La
disciplina es parte de nuestra vida diaria, es un trabajo complejo para
muchos y su desarrollo simplemente no es fácil. La disciplina la
podemos definir como un conjunto de reglas o normas cuyo cumplimiento de
manera constante conduce a cierto resultado. La disciplina es un hábito
que se genera en base al compromiso, es autocontrol, es orden, pero
sobre todo podría decir que la disciplina es tener claros la tarea y los
objetivos.
Creo
que el primer desafío que tuvimos en pandemia fue quedarnos en casa y
pasar repentinamente al teletrabajo. Lo que siempre habíamos querido,
trabajar desde casa, se hacía realidad, y nos dimos cuenta de que no era
tan fácil. Necesitábamos disciplina, levantarnos a una hora definida,
con una planificación, con tiempos acotados, en un espacio definido, con
tiempos de descanso, de colación, vestirnos adecuadamente, tener el
rigor de presentarnos física y mentalmente a través de una ventana
desconocida llamada Zoom, Meets, Teams y otras similares.
Lo
que parecía posible, estar en pijamas, y hacer las cosas sin orden
alguno no era posible. Pero aprendimos, algunos ya están en un nivel
casi profesional, y actúan desde su casa como si estuvieran físicamente en el lugar de trabajo.
Esa
misma disciplina es la que necesitamos para convivir con el
coronavirus, ya sabemos que CHILE es un país ejemplar en la vacunación
de emergencia, pero esto no significa que los vacunados no contagien. La
vacuna apunta a lograr que el resultado
no sea tan severo y evitemos los tratamientos intensivos o de
emergencia o la muerte. Pero con vacuna podemos portar el virus,
enfermar y contagiar a otras personas.
Para
convivir de forma adecuada con el virus necesitamos disciplina, una
coordinación de actitudes que busque conseguir orden para desarrollar
actividades específicas y conseguir resultados de vida positivos lo más
pronto posible; para eso necesitamos autocontrol, poner normas,
objetivos, reglas; para eso necesitamos de una mascarilla adecuada que
se use de forma correcta sin excepción, necesitamos de una distancia
física mínima, de lavados de manos y de desinfección de superficies y
ropas, con una ventilación aceptable, de lo contrario la tarea no será
posible cumplirla, simplemente porque no fuimos disciplinados.
Ya
hemos visto que mucha gente es reticente a las exigencias y normas,
porque simplemente atentan contra la libertad individual. Las normas hay
que entenderlas como normas autoimpuestas, necesarias para tener éxito.

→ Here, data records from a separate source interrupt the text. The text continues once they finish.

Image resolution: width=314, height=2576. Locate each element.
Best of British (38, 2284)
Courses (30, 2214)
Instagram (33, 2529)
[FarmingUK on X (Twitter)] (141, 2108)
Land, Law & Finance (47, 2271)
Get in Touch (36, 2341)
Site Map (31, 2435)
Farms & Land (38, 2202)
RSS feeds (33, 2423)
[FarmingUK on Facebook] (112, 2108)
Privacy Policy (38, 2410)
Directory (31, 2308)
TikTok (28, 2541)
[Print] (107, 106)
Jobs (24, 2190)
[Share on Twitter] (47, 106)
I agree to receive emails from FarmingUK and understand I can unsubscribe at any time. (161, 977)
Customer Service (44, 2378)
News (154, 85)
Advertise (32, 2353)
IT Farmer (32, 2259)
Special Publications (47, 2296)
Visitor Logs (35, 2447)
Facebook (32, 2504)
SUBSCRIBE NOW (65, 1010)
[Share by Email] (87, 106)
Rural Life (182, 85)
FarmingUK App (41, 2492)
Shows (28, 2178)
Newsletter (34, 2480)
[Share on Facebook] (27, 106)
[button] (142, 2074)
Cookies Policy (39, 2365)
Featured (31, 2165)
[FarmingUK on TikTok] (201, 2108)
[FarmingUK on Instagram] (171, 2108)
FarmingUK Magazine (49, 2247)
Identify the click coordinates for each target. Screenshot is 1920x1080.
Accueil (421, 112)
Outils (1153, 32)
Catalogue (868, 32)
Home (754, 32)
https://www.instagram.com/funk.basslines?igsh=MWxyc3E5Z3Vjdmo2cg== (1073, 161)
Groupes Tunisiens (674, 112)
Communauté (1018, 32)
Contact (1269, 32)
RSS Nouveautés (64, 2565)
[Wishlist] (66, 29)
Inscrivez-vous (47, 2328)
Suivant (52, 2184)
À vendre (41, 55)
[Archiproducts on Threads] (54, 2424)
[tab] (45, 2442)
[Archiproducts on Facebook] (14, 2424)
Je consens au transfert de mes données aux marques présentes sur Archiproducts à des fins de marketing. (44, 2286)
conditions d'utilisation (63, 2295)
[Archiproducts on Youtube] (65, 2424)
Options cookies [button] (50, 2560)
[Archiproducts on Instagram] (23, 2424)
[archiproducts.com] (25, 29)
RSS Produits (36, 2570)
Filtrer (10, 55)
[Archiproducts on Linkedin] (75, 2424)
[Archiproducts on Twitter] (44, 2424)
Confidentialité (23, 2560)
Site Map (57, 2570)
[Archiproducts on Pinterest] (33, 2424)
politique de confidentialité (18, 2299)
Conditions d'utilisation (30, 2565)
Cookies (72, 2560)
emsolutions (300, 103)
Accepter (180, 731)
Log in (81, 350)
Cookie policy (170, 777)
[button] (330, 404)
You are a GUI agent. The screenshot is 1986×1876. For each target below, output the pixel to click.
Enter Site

Así como nos autoimpusimos un horario para levantarnos en casa, o un
espacio permanente de trabajo cuando enfrentábamos el trabajo a
distancia.
Si
fallas, nadie dirá nada, pero el resultado será horrible: una persona o
varias enfermas, con resultados catastróficos. Establecer un compromiso
con uno mismo es parte de la disciplina, es comprometernos a vencer o
convivir con el riesgo del coronavirus, para así forzar un resultado que
todos queremos, una normalidad en la nueva realidad. Sabemos que es
difícil la propuesta pero no es imposible; un buen trabajo ordenado,
comprometido, disciplinado, con toda la seguridad tiene resultados, pero
frente al Covid-19 ese resultado es éxito. El compromiso contigo mismo y
con tu entorno es finalmente un objetivo de vida que hoy no solo se
puede lograr con las vacunas, por cuanto adicionalmente requiere de la
disciplina de las personas para hacerlo posible, lo que hace posible la
‘gestión del riesgo’.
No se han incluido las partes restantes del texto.